As anyone who has seen former Rangers trainee Stamford Bridge light up with a touch and vision contradicting his early years, the man from England is fixated.
“Billy plays with his head because he’s not the biggest, strongest or fastest,” said the 28-year-old.
“He makes the game look so simple and that is what makes him so impressive.
‘You don’t often see a boy of that age, who has maturity on the ball and who can make the game look easy.
“Being able to beat when you’re not that strong and so fast is also something I like to do.

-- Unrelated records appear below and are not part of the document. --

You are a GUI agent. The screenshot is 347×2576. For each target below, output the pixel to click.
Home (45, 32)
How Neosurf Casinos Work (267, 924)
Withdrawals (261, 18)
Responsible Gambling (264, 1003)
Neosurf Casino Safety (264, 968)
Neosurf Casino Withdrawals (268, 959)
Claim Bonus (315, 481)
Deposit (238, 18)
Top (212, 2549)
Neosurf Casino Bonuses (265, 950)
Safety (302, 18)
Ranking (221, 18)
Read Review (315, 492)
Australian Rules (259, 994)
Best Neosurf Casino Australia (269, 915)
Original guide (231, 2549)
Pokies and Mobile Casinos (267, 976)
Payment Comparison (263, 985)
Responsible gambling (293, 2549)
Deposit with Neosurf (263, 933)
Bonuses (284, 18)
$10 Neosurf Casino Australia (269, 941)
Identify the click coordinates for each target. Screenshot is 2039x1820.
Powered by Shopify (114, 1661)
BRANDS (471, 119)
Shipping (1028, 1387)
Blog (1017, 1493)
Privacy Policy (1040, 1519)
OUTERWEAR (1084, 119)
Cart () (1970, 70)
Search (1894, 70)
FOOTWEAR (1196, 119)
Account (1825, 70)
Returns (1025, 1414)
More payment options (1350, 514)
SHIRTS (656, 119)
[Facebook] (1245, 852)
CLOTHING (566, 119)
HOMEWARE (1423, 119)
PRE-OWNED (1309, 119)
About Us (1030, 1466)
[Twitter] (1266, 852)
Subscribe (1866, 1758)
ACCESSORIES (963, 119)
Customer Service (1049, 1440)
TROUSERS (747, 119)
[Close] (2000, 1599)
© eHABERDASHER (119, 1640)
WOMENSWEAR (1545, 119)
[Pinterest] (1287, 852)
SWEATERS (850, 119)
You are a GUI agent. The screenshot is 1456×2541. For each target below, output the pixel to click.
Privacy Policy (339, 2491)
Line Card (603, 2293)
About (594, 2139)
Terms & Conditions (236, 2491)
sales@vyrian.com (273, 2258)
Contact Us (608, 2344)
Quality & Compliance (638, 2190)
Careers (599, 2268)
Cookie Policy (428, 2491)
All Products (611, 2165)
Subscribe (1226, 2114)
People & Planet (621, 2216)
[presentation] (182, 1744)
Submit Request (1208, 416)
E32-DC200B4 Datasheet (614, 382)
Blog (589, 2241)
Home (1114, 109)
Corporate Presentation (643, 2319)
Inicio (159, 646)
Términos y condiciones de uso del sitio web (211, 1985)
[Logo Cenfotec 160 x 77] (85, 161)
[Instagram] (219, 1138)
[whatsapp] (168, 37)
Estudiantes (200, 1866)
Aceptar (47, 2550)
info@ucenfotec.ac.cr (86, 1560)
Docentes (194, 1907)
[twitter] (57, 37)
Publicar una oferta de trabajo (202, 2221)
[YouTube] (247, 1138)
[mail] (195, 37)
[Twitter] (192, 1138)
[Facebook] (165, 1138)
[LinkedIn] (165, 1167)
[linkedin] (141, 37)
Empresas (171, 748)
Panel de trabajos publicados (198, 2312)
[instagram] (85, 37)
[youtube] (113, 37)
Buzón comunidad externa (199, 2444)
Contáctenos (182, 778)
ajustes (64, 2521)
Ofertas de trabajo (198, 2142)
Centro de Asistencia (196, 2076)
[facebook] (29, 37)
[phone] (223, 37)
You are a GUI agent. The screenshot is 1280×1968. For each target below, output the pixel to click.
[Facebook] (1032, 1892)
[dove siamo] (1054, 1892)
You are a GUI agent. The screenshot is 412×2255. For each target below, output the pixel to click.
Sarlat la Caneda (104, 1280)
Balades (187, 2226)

If you are smaller and don’t have that strength, you have to get closer to players to feel them.
Jack Wilshere was impressed with how simple Gilmour can make the game look
“It is wonderful to see and I love to watch him. It looks like he has a bright future in the game. He is the type of player you like to watch. There are not many. ”
Gilmour is never bothered by a lack of free advice. But as someone who occupied their shoes ten years ago, Wilshere’s words are definitely worth it.
“Any advice for Billy would be to just keep doing what he’s doing,” he added. “Lampard clearly gives him the right advice and he has a good team around him. Just keep practicing, working hard.
“He seems to have that natural disposition. Many people said I had that natural disposition, but you quickly realize that it is not enough to survive at the top in the Premier League every week.
“You need something different about yourself. You have to work hard, have that little bit between your teeth every week and want to go out to perform. He is the best place to do it. ‘
The Lockdown Tactics is a new podcast hosted by former Scottish stars Robert Snodgrass and Kris Boyd. The core focus is mental health and wellbeing. The full interview with Jack Wilshere will be available on YouTube from noon on Tuesday and various social media platforms.